* _Directions for this task_:
Your task is to transcribe, without alteration, the lines from the top of the material below through the line bearing "You are a computer-use agent. Viewport: 2400px", inclusive.

[Data for this task — start]

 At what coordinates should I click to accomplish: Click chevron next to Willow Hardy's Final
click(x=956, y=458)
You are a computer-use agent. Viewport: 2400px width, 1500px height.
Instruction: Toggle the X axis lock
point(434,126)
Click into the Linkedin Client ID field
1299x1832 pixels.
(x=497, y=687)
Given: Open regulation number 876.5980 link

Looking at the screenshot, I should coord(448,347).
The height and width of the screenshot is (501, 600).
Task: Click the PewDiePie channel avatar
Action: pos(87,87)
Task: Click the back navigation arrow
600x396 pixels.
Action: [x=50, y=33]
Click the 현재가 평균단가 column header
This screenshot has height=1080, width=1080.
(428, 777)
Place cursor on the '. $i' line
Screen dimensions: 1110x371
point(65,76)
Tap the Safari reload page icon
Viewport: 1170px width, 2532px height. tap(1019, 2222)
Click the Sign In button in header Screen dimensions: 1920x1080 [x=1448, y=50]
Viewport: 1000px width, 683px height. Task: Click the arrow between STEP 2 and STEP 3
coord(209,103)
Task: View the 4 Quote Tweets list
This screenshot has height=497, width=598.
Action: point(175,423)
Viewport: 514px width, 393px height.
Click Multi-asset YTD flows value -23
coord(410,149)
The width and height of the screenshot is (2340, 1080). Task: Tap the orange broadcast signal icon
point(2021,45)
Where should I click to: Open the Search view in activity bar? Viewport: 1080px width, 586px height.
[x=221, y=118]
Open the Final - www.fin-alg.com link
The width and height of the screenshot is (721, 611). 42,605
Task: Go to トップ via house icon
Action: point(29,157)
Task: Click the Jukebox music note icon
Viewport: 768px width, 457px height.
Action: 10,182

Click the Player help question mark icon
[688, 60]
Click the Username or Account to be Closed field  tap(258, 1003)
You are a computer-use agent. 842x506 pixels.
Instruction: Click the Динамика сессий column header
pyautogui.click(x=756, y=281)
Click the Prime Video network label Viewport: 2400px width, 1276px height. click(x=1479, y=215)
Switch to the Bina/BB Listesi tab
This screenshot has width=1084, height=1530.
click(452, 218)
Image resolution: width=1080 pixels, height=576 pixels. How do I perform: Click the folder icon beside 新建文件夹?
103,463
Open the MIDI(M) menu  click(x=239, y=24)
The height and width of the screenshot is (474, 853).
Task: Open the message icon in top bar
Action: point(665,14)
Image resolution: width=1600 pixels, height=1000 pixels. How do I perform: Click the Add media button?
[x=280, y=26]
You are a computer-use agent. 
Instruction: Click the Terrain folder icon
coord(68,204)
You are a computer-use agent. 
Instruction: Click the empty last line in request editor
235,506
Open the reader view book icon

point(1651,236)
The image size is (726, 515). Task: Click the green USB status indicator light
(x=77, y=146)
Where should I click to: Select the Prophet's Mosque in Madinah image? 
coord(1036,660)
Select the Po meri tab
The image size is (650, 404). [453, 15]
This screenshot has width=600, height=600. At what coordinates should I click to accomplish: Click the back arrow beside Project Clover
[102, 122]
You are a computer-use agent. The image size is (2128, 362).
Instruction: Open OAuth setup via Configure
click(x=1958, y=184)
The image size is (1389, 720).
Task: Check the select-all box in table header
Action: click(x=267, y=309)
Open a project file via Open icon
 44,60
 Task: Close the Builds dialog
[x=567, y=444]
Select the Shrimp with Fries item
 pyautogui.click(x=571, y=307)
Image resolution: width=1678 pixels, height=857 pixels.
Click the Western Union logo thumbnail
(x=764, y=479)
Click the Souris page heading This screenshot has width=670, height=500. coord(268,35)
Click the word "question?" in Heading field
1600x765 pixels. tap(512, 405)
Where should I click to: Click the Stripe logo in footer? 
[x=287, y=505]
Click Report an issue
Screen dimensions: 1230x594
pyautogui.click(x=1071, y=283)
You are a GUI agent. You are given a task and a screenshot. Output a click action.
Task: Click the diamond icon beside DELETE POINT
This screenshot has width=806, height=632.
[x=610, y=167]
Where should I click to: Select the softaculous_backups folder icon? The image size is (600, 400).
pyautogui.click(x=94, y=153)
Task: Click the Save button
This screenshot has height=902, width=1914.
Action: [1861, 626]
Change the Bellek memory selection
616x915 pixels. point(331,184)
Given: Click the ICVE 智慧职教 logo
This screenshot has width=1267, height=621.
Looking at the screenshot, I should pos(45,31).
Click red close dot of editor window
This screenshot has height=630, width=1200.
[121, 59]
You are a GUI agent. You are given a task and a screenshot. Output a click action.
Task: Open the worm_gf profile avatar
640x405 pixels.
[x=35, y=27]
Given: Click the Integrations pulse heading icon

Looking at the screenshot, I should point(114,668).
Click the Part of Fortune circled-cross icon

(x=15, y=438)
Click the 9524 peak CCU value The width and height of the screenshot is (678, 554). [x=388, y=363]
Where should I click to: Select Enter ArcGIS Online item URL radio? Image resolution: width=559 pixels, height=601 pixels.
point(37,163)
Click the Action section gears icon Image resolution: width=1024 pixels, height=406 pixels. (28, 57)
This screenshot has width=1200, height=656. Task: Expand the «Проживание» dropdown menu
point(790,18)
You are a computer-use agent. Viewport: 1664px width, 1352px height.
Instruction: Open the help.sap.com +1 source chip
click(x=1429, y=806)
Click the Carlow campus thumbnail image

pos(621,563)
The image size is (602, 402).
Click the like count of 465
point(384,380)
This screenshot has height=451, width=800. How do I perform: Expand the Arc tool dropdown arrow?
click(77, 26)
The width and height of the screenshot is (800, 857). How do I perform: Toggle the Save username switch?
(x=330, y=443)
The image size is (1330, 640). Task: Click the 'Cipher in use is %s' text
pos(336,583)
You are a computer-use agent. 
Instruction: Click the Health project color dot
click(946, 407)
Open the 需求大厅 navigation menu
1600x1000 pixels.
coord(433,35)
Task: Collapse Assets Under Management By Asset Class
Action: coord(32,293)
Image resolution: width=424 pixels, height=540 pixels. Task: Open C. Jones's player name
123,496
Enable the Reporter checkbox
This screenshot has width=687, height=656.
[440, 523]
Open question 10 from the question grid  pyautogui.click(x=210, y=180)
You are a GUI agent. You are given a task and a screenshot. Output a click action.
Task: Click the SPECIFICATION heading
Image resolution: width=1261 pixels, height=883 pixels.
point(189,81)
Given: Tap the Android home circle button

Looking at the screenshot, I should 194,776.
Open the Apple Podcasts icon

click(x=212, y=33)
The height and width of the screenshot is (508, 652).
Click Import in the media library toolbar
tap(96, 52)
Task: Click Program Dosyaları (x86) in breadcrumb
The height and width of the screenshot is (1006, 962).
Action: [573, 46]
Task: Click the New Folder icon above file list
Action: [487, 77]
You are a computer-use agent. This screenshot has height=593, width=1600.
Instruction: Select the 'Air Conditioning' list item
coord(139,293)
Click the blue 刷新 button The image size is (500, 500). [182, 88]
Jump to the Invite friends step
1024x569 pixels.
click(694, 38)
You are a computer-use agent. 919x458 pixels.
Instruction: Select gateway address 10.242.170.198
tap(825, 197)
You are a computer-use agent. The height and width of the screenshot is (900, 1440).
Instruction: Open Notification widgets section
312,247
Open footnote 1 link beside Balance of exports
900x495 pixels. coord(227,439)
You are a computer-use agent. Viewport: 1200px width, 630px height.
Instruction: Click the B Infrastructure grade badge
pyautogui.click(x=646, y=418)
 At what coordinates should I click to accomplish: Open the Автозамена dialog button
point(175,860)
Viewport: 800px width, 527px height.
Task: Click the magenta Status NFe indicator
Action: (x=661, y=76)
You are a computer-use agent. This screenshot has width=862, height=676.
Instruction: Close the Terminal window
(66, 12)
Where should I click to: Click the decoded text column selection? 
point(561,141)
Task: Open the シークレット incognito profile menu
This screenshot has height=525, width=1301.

[Data for this task — finish]

* _Written answer_:
 At what coordinates should I click to accomplish: Click chevron next to Willow Hardy's Final
click(x=956, y=458)
You are a computer-use agent. Viewport: 2400px width, 1500px height.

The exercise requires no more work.